Wednesday, September 10, 2008

On The Campaign Trail For Travel Ball


Democrat or Republican, Conservative or Liberal, left or right, right or wrong and on and on and on. We live in a world separated by two poles and it seems at times they are pulling us apart, rather than pushing us together.

I received an e-mail from a father of an 11 year old and he asked me…”When is it the right time to play travel ball over rec ball”?

Ahhh…the age old question that polarizes Little Leagues from coast to coast. Little Leagues wished that Travel ball would go away and Travel Ball has no love for Little League. For the past two decades, the two have butted heads and every year, message boards get busy with pages of rants and parents get confused.

Our e-mailer went on to say that he feels the democratization of Little League holds his son back. For instance…His son can’t wait for practices to begin, yet he gets the same playing time as the dandelion picker who can’t wait for them to end. As a shortstop, he feels uneasy to let go of a throw to first, because one of the weaker athletes is there and doesn’t want him to get hurt. Even his own coach suggested that he bat lefty during practice because he hits it to hard from the right side and might hurt someone. ( Hmmm. Well there’s one advantage of rec ball I’ve never considered…honing your switch hitting skills.)

Now, we are not huge fans of Little League and their rules…That said, we are fans of kids having fun with their school friends for as long as they can and take advantage of the community pride and recognition that they get with these local rec teams. I do think that there can be a synergistic relationship between Little League and travel ball, as long as there is an understanding that the two must not interfere with each other.

The one big advantage that Little League has is that the community newspapers usually embrace their local teams. It’s fun to pick up the local coffee shop Journal and see your kids picture or name in the paper. That doesn’t happen as often with travel ball because the kids are from several communities. And as an 11 year old…there’s really no rush to make baseball all business, all the time anyway. Kids at that age should be mixing it up and playing basketball, football and other sports.

But, if your kid is one of those players that likes to hit on his free time in a cage, play catch with the neighbor kids and engage in some stick ball in the park, then after the Little League season is over in late June, it’s time to take that heart and desire to a travel team. Most of the better travel team tourneys at ages 11 and 12 are in July, August and September anyway…including that tournament every young aspiring baseball player must go to in Cooperstown.
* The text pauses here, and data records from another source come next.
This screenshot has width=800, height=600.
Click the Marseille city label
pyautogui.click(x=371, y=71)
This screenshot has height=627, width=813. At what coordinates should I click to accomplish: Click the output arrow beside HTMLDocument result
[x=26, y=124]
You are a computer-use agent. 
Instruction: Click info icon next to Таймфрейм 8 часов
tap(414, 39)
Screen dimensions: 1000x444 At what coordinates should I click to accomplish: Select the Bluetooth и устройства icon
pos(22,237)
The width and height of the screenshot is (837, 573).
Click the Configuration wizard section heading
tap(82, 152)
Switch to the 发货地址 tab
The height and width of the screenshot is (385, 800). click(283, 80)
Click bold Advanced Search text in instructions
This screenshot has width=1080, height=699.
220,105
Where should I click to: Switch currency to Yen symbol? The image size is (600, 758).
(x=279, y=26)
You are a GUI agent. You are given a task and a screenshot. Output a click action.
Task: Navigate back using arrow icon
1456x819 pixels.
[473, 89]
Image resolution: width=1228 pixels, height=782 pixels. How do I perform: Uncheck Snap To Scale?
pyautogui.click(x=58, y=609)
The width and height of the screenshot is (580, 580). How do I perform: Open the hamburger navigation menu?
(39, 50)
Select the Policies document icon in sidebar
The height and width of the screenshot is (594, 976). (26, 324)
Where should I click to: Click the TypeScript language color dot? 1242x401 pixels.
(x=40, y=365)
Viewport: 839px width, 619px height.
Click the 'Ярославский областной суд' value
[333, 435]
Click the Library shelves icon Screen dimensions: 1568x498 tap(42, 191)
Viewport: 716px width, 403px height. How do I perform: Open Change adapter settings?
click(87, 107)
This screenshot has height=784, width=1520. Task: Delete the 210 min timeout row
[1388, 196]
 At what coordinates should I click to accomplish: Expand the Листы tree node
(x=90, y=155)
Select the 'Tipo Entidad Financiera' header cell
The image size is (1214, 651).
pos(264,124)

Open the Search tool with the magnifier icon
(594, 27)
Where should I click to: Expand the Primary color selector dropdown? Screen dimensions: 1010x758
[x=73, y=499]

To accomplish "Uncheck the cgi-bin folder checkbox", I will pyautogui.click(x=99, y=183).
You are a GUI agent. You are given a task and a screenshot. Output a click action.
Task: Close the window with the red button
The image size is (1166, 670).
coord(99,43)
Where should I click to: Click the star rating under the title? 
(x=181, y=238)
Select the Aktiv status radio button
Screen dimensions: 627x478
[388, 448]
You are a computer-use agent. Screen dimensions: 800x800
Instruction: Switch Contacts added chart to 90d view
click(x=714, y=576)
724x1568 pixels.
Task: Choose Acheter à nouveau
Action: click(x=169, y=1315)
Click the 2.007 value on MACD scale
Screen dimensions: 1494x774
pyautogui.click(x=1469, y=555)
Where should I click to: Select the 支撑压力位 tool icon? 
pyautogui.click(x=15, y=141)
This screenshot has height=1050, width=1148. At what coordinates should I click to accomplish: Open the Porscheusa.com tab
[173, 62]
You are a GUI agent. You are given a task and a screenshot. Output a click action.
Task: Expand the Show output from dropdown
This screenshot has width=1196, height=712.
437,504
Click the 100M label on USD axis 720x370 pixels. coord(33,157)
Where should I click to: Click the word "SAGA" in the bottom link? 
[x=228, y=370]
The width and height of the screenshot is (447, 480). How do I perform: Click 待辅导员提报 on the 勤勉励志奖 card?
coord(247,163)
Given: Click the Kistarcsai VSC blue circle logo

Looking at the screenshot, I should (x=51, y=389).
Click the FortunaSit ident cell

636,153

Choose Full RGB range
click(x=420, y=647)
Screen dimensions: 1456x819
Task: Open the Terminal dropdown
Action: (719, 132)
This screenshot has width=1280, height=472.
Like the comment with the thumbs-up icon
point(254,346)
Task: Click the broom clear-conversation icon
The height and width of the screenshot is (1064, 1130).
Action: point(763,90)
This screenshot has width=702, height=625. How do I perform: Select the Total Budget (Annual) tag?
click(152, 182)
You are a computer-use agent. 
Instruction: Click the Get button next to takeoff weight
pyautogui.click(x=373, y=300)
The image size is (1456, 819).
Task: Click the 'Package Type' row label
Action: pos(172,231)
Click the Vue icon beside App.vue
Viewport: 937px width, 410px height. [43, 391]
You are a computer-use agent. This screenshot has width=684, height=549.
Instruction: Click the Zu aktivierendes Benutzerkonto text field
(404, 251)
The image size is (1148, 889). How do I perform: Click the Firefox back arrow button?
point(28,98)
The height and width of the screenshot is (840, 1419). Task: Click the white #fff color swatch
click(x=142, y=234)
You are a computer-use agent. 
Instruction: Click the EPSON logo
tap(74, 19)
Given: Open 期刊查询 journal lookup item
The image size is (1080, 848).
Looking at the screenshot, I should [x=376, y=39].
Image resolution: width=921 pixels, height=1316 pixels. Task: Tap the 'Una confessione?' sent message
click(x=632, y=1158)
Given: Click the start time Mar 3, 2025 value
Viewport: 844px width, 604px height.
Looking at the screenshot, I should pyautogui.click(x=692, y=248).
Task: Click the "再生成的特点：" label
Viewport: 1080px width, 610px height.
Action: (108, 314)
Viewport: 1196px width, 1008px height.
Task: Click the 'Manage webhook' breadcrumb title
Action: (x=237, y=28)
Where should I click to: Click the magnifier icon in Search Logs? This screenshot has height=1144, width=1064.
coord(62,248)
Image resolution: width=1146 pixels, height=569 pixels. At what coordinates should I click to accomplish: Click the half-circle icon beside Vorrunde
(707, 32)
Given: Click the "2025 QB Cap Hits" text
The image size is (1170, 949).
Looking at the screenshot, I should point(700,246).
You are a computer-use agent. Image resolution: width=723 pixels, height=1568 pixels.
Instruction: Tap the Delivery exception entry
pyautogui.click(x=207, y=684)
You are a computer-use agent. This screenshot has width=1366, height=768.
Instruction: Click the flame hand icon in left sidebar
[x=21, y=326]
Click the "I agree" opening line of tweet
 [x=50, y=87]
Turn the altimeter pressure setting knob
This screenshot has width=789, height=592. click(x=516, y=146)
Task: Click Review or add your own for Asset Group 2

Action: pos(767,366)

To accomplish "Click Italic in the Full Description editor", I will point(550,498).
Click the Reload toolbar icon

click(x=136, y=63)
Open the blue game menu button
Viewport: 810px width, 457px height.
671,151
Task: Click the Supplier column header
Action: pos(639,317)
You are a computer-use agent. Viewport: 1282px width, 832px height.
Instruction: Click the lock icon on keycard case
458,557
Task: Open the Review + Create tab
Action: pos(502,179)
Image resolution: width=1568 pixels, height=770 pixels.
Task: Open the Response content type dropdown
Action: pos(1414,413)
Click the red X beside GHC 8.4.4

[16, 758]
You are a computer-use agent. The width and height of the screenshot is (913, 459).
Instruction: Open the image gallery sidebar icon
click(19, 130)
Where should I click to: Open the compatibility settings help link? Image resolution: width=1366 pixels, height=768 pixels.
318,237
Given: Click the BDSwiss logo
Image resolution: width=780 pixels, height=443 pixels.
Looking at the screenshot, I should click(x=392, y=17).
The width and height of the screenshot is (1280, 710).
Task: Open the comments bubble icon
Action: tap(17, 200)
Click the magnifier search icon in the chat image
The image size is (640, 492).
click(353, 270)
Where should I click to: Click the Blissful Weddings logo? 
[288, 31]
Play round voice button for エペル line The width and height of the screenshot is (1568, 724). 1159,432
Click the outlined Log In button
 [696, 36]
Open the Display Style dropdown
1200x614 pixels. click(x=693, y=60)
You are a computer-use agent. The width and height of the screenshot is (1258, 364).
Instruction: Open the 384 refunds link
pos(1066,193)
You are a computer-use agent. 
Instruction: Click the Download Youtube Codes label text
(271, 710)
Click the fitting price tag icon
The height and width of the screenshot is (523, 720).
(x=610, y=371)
After the age of 12 however, your big hearted son should never set his foot on a rec ball field again. That’s our take anyway. Because if he really does have Big League Dreams, he isn’t going to be satisfied playing with Dandelion Danny anymore. He will want to be challenged and learn more from experienced coaches that will make him a much better player than Danny’s dad ever could.

It’s also a perspective check for parents as well. As a parent, many of you will get to see if your son was really that good, or if the Little League competition was really that bad. For some it will be frustrating, and others, the type of challenge you were hoping your kid would get. Either way, it’s really better for the player if the coaches are the type that really want to develop and mentor.

The one thing travel ball does better than any other league is that it clearly defines where the players with heart and desire are. A good travel team will always challenge even the best players…and it’s the players that have that attitude of never wanting to quit that will separate the high school player from the future college player.

Your travel team player will always have to compete for any position he tries out for. There are no gimmies on travel ball teams. If you want to play shortstop on an exceptional travel team, you have to earn it. Other wise, you’d better give it your 110% to compete in left, right or second, because after the coaches pick their starting SS and pitching rotation, those positions will be hotly contested as well.

And it’s those players that compete hard to win a position in left, center or elsewhere that will make it to the next level. These are the kids that never give up. They may not have won the SS position, but by gosh, they aren't going to lose that third base spot. That’s character right there folks! Those kids will make it. They aren’t the type to whine about losing a spot…they are the type to pick it up and win another.

If your son is that guy…if you as parents embrace that type of life for your kid…then after the age of 12…hang up the rec stuff…Get into travel ball…and enjoy the ride.
RT Staff

2 comments:

Robert Jenkins said...

Your last two articles have been right on the money. I have forwarded this to other coaches I know.

The Little League Coach said...

Very good perspective. Today in Florida there are 8U, 9U, 10U, 11U, 12U, and 13U travel teams all over the place. In fact, the local Dixie league is down about 50% and there are 5 travel teams formed from that league alone.

I agree with your perspective about travel league's being better competition. No doubt about it. But, as I was asked by Smart Money Magazine during an interview about the "professionalization of youth sports" at what point do the travel leagues look just like Little League just because every player is playing in them?

I also must disagree w/ your statement that you don't earn your position in Little League. While this may be true in the younger divisions, the major league division of 11/12 year olds must earn their spots and any player playing first can catch any velocity ball.

Little League all-star teams out there are just as good as any travel team. In fact, most travel teams are simply comprised of the local Little League's all-stars.

I will admit that for the most part, travel ball and little league get along down here. Travel ball stops during the all-star tournaments, and picks up early in the fall and spring to accommodate Little League.